Inventors have a huge issue of letting go of their baby. It is so bad that most Inventors end up ruining their chances of success because they just can’t let go. Until you can see inventions as “things” you will never feel confident when others have your “Baby” in their arms – and the “I’m married to my idea” syndrome doesn’t help either. Being emotionally attached to your idea causes you to second guess everything you do or decision you make to the point you hinder your progress more than help it.
I have seen companies drop an Inventor with a great product just because they can’t deal with the Inventor’s insecurities. The Inventor would not stop bugging them about the changes they made in the design to make the product more marketable. The inventor felt the changes were insulting to their original design.
In one case the company dropped the product 4 weeks before it was supposed to go into production.
The Inventor was stunned. They simply could not understand why the company pulled out. After showing me the letter the company sent, it was clear.

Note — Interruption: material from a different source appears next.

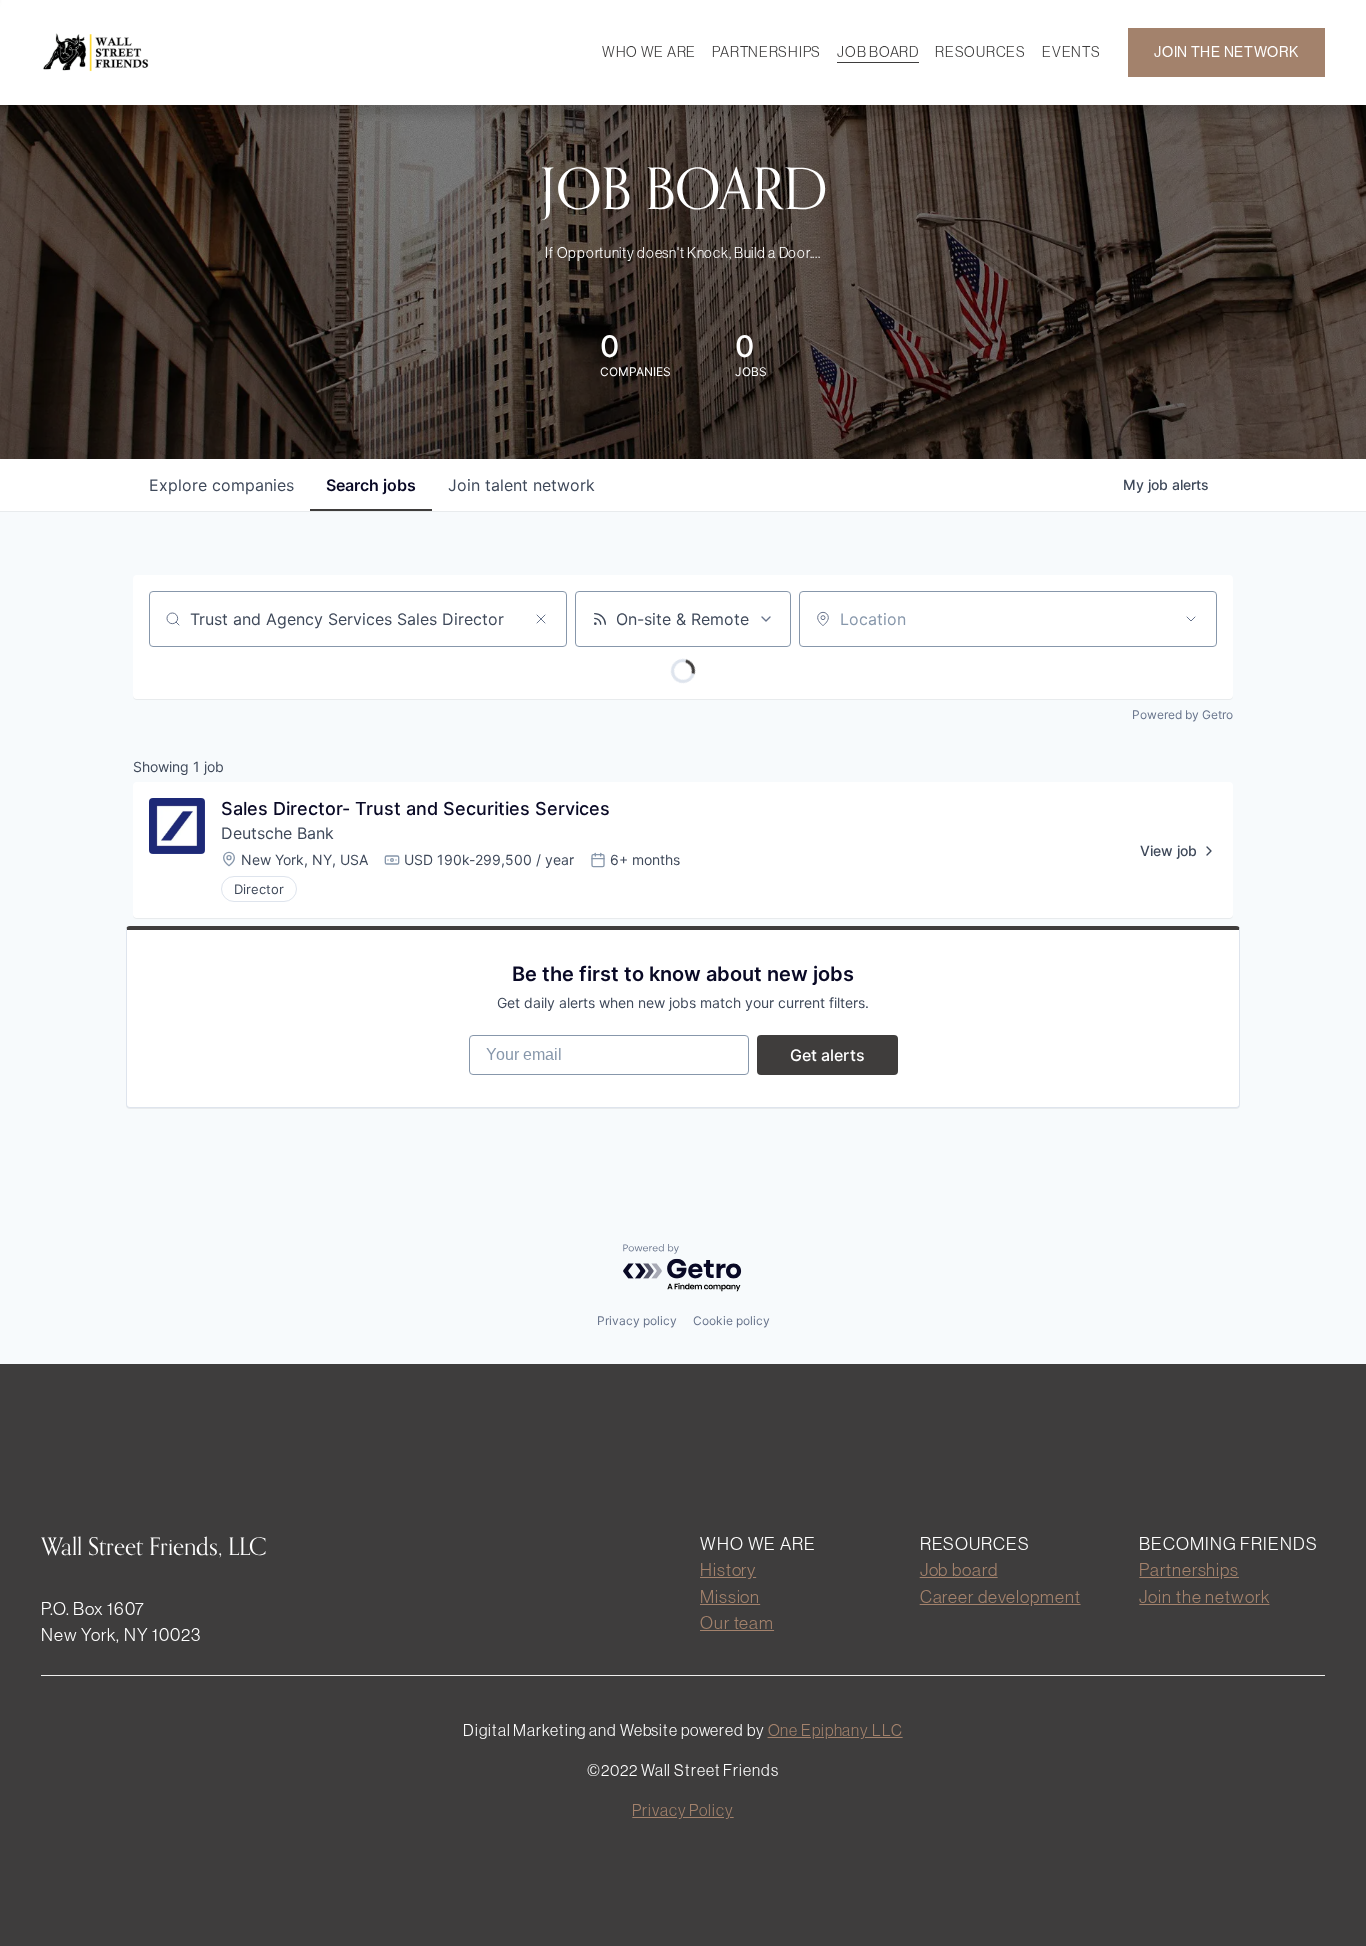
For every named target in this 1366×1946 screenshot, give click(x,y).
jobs (371, 485)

The letter plainly stated the reason they dropped the product was the inventor’s difficulty to adapt to the new design elements the company felt (in their experience) were critical to the commercial success of the product. And let’s not forget the company licensed the product form the Inventor, which means they have the right to change the product if they see if to make it fit their target market.
I tried several times to explain what happened and all the inventor could grasp was the company was stupid for dropping it. In the end they never did realize it was their behavior that caused the company to turn away – and because of that, it’s unlikely they ever changed their behavior.

In a perfect world your product would look exactly like you envisioned it, consumers would flock to it in droves and buy every one of them off the shelf. In the real world the rest of us have to deal with this happens very rarely. Most of the time there are revisions, material changes, packaging changes, design changes, name changes, it happens. If these changes are something you absolutely can’t deal with you need to produce and sell the product yourself. Because in the licensing world change happens.